31. Articles 22(2)(c) and 258(2)(c) of the Constitution provide that court proceedings may be instituted by a person acting in the public interest where a person’s right or fundamental freedom in the Bill of Rights has been violated or denied or where the Constitution has been contravened or threatened with contravention. The applicants have petitioned this court pursuant to the above provisions of the Constitution.
32. It is clear from the foregoing that the Employment and Labour Court as created under Article 162(2) (a) of the Constitution is bestowed with the jurisdiction to deal with matters that arise from employment and labour related and as held by the Court appeal in in Daniel N. Mugendi vs Kenyatta University & 3 Others(supra) and in Abdikadir Suleiman vs. County Government of Isiolo & Another(supra) it has the jurisdiction to deal with issues of violation of the fundamental rights in the Constitution that are incidental thereto.
33. The applicant’s petitioners’ issues herein relate to the alleged employment of the 4th Respondents by the Respondents, which they allege was undertaken outside the law and violated the Constitution.
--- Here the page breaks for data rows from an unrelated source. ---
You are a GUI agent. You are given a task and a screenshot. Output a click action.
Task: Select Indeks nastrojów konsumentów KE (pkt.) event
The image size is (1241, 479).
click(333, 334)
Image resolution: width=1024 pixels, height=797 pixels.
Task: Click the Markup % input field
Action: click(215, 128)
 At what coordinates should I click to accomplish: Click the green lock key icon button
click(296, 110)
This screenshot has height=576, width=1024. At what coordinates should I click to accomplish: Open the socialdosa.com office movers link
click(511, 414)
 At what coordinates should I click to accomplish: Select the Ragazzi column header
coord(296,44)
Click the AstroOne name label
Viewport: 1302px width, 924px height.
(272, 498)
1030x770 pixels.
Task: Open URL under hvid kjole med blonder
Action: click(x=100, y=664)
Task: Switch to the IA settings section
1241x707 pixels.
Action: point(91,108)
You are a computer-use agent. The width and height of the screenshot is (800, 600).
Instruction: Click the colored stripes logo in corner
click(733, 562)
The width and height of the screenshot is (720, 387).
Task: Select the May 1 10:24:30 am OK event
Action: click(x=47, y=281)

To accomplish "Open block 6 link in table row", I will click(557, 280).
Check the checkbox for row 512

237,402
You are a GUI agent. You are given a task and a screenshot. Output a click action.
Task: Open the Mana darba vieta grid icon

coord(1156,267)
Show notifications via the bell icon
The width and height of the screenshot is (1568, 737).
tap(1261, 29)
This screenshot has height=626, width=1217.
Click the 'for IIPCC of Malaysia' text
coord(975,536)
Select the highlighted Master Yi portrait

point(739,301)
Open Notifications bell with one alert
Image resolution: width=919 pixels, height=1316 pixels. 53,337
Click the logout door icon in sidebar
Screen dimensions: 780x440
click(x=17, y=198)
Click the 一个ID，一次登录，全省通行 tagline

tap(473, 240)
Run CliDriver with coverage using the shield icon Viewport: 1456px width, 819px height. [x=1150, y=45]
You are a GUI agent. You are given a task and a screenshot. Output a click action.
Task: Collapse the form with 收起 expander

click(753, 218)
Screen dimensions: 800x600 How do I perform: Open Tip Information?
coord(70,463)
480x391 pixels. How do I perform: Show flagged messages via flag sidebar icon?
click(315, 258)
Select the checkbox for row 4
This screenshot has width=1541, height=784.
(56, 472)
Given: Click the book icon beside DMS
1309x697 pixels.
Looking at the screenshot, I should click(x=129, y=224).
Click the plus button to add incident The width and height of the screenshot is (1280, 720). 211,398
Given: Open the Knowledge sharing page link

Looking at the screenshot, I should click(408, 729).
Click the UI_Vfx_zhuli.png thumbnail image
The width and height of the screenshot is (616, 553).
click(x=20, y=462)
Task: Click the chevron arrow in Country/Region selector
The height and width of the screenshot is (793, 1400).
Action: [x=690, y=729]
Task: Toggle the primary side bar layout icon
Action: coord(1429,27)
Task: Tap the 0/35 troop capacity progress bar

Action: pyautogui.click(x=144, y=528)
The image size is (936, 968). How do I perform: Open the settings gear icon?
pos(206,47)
It is apparent to this court that the same fall within the jurisdiction of the Employment and Labour Court, and therefore this court based on the foregoing lacks the jurisdiction to deal with the matter.
In view of the foregoing, this court finds that it lacks the jurisdiction herein and thus court makes the following orders;
i) The court therefore strikes out the instant application and Petition with no orders as to costs.
ii) Interim orders are hereby set aside and discharged accordingly.
DATED, DELIVERED AND SIGNED AT GARISSA THIS 28TH DAY OF OCTOBER, 2020.